# Rancilio Epoca 2GR problems



## stefunk (Jul 27, 2017)

Hello,

Recently i have bought Rancilio Epoca 2GR and renovate it. Right now im using it at home, but struggling with 2 things.

1. I have streams from shower instead of drops, changing shower to IMS RA 200 IC,didnt helped much, i tried different screw torque, cleaning, but result as shown here:

https://youtube.com/playlist?list=PLVf8b2qIUmAE2O5W6Pm7xOyUQbyaRdr_6

2. Last thing that comes to my mind is water temperature. I found in manual that water pressure (in main boiler - so i assume thats also a temperaturr) can be regulated by keeping E pressed while turning it on - it doesnt work. I found oout that there should be some jumpers on mainboard - but i have different pcb than in manual

https://www.manualslib.com/manual/1101698/Rancilio-Epoca-2gr-E.html?page=88#manual

Does anyone know where i can find manual dedicated for this pcb? Or maybe in this model i cant regulate pressure/temperature


----------



## BlackCatCoffee (Apr 11, 2017)

The flow from the group looks totally normal to me.

I thought the epoca was pressurestat regulated although there could be a few versions knocking about. If this is the case you would need to adjust the pstat with a screwdriver rather than button presses changing the temp.

If you post a picture top down with case off we can likely point you in the direction of the stat.

All that said, it f the needle is in the green when it is up to temp there is no need.


----------



## stefunk (Jul 27, 2017)

Some photos from renovation, if you need something else just tell me what 

https://photos.app.goo.gl/7BjkhMjkyArZQL8H7

About the shower.. this looks more normal


----------



## BlackCatCoffee (Apr 11, 2017)

Ahh I can see a temp sensor.

Some Rancilio machines are adjusted by button presses, some by a screw head on the PCB and others as you say by jumpers on the main PCB. I wouldn't get too caught up in it f your only concern is the flow pattern from the group in my opinion it is completely normal.


----------



## stefunk (Jul 27, 2017)

BlackCatCoffee said:


> Ahh I can see a temp sensor.
> 
> Some Rancilio machines are adjusted by button presses, some by a screw head on the PCB and others as you say by jumpers on the main PCB. I wouldn't get too caught up in it f your only concern is the flow pattern from the group in my opinion it is completely normal.

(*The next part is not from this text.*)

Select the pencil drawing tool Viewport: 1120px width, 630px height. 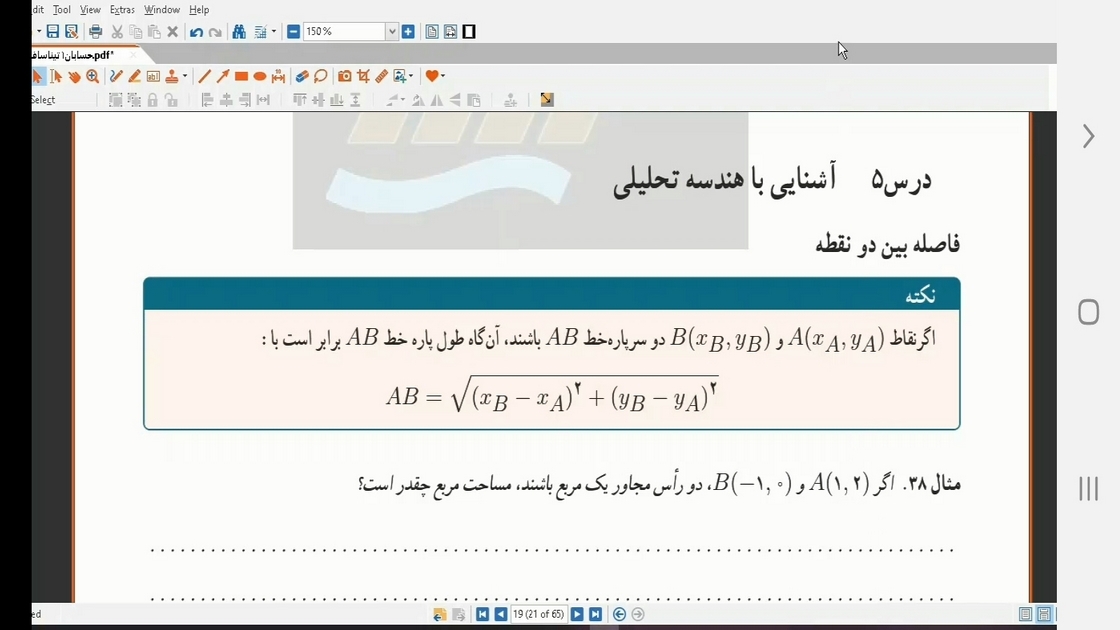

 As shown on photos, ive added insulation to boiler. Right now when machine is heated up im getting alot of steam together with water and flush doesnt help too much. Anyway, even this is fine, i still would like to play with pressure/temp for different types of coffees


----------



## BlackCatCoffee (Apr 11, 2017)

Shoot an email to Rancilio I'd say. They are pretty helpful.


----------



## stefunk (Jul 27, 2017)

You were right, they point me to local dealer, and he helped me to find it.

15 year old machine and i still was able to get support, just wow. Rancilio you're doing it right.


----------